Orange Bowl, W 31–24 vs. Nebraska
- Conference: Big Eight Conference

Ranking
- Coaches: No. 3
- AP: No. 3
- Record: 11–1 (6–1 Big 8)
- Head coach: Barry Switzer (6th season);
- Offensive coordinator: Galen Hall (6th season)
- Offensive scheme: Wishbone
- Defensive coordinator: Rex Norris (1st season)
- Base defense: 5–2
- Captains: Daryl Hunt; Thomas Lott; Greg Roberts; Phil Tabor;
- Home stadium: Oklahoma Memorial Stadium

= 1978 Oklahoma Sooners football team =

American college football season

The 1978 Oklahoma Sooners football team represented the University of Oklahoma in the college football 1978 NCAA Division I-A season. Oklahoma Sooners football participated in the former Big Eight Conference at that time and played its home games in Oklahoma Memorial Stadium where it has played its home games since 1923. The team posted an 11-1 overall record and a 6-1 conference record to earn a share of the conference title under head coach Barry Switzer. This was Switzer's sixth conference title in six seasons since taking the helm in 1973.

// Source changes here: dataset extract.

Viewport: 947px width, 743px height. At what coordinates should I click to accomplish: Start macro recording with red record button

The team was led by All-Americans Billy Sims (who won the Heisman Trophy), Daryl Hunt, Reggie Kinlaw, and Greg Roberts, The Sooners started the season with nine consecutive wins before losing to Nebraska. During the season, OU faced ranked opponents four times (#14 Missouri, #6 Texas, and #4 & #6 Nebraska); four different opponents finished the season ranked. Its only defeat came against Nebraska in their regular season match. The Sooners were able to avenge that loss as an at-large selection to the Orange Bowl against conference co-champions Nebraska, who had claimed the automatic berth by virtue of their victory over OU.

Sims led the nation in scoring with 132 points (based on per game average of 10.9, which includes 120 in 11 games). Sims led the team in rushing with a record-setting 1896 yards, Thomas Lott led the team in passing with 487 yards, Bobby Kimball led the team in receiving with 207 yards, Hunt led the team with 157 tackles and Darrol Ray posted 8 interceptions.

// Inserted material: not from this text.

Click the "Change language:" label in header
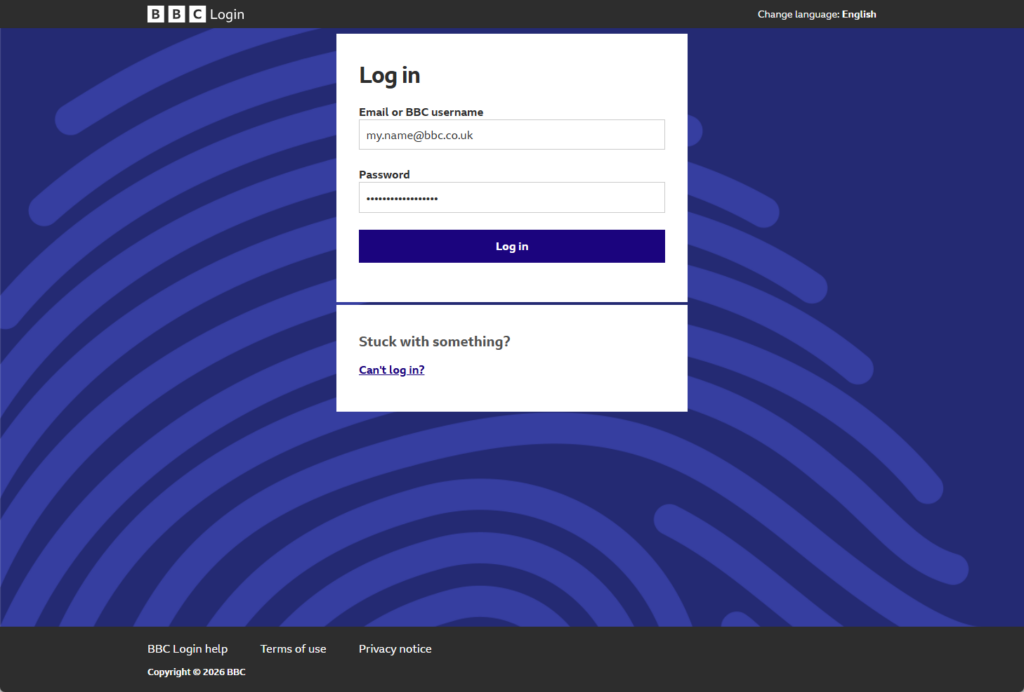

The 5001 yards rushing remain second in Oklahoma football history behind the 1971 team's 5635. The defense set the school's all-time record with 28 interceptions and tied the record of 50 forced turnovers. Daryl Hunt set the school record for career tackles. Billy Sims became the only Sooner to post four 200-yard games in a season. Sims' 1896 yards stood as the Sooner record until Adrian Peterson posted 1925 in 2004.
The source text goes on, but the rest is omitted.